RH analyzed the telomere lengths in the framework of her dissertation (Q-PCR, Q-FISH, hTERT analysis). RK performed the caspase and ATM experiments in the framework of his dissertation. KC and ES took care of the subjects and performed the primary molecular diagnostics. RF provided fetal data and tissues. KJ and MW performed the TPE-OLD analysis and hTERT immortalization. ID performed the TRF analysis. RV performed and analysed array experiments. HN established and characterized the lymphoblastoid cell lines. MD provided resources. KS and MW drafted the paper. All authors read and accepted the manuscript.

Acknowledgements

We acknowledge the probands and their parents for their participation, Annelore Junge for prenatal cytogenetic diagnostics, and André Nussenzweig for providing the humanized NBS mouse. We thank Antje Gerlach, Mohsen Karbasiyan, Janina Radszewski, and Bastian Salewsky for general technical assistance, Britta Teubner and Brigitte Schröder for cytogenetic assistance, and Dr.
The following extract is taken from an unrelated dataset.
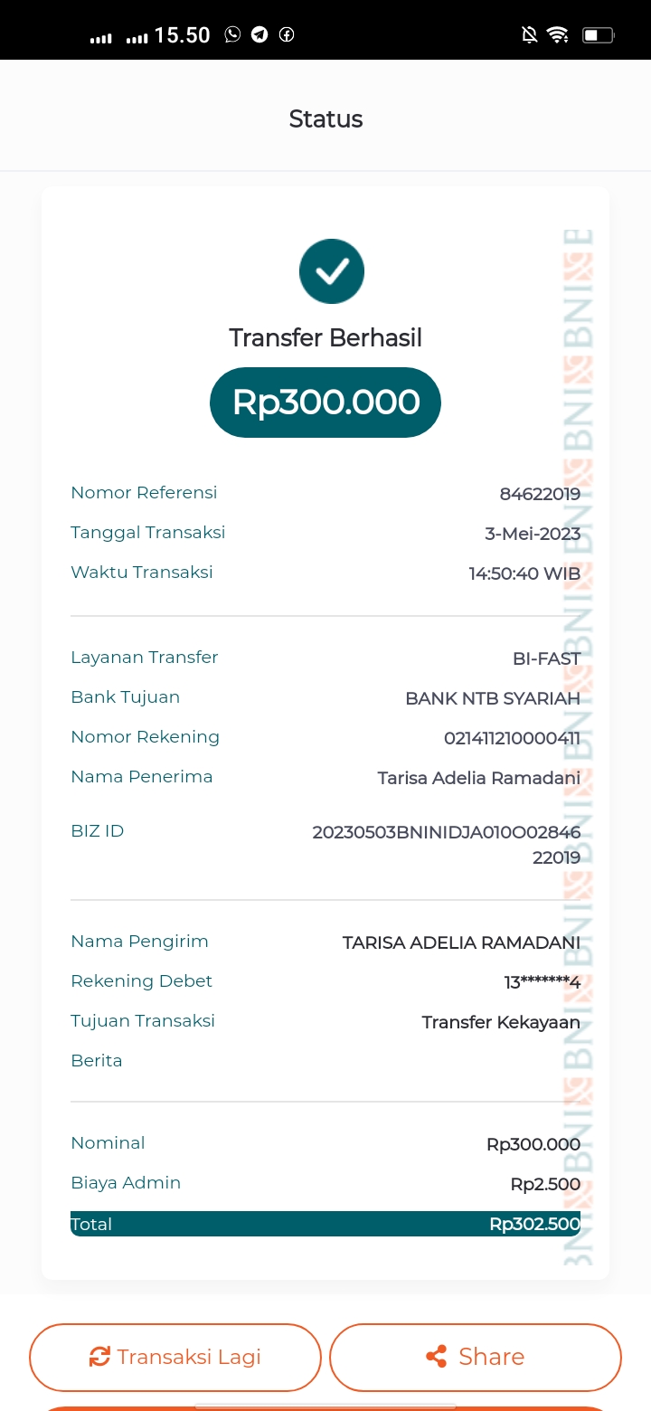Tap the WhatsApp icon in status bar
The width and height of the screenshot is (651, 1411).
tap(233, 34)
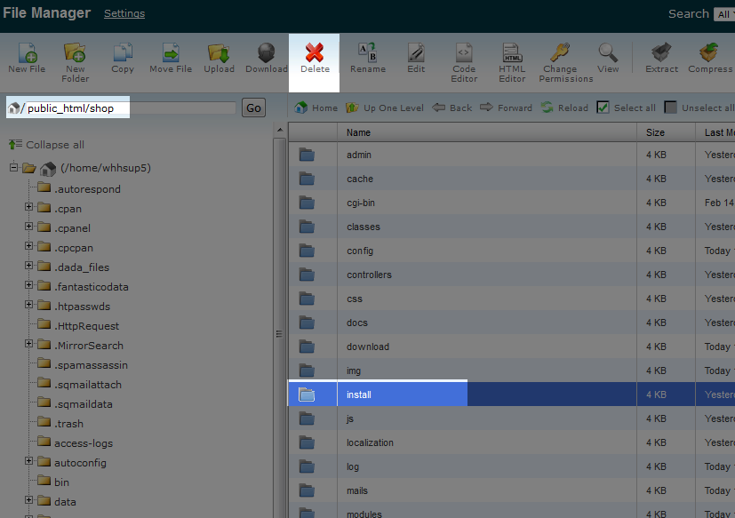
Task: Expand the autoconfig folder in tree
Action: pos(29,462)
Rami Derbas for statistical advice. We would also like to thank Michael Hanna, PhD, (Mercury Medical Research & Writing) for proof-reading the manuscript.

Conflicts of Interest

The authors declare that they have no conflicts of interest.

Funding

Raneem Habib received a stipend from the University of Damascus, Syria. Ryong Kim received a stipend from the Gottlieb Daimler- und Karl Benz-Stiftung. This work was supported by grants from the German Research Society to K.S. and M.D. (Collaborative Research Center 577, Project B1).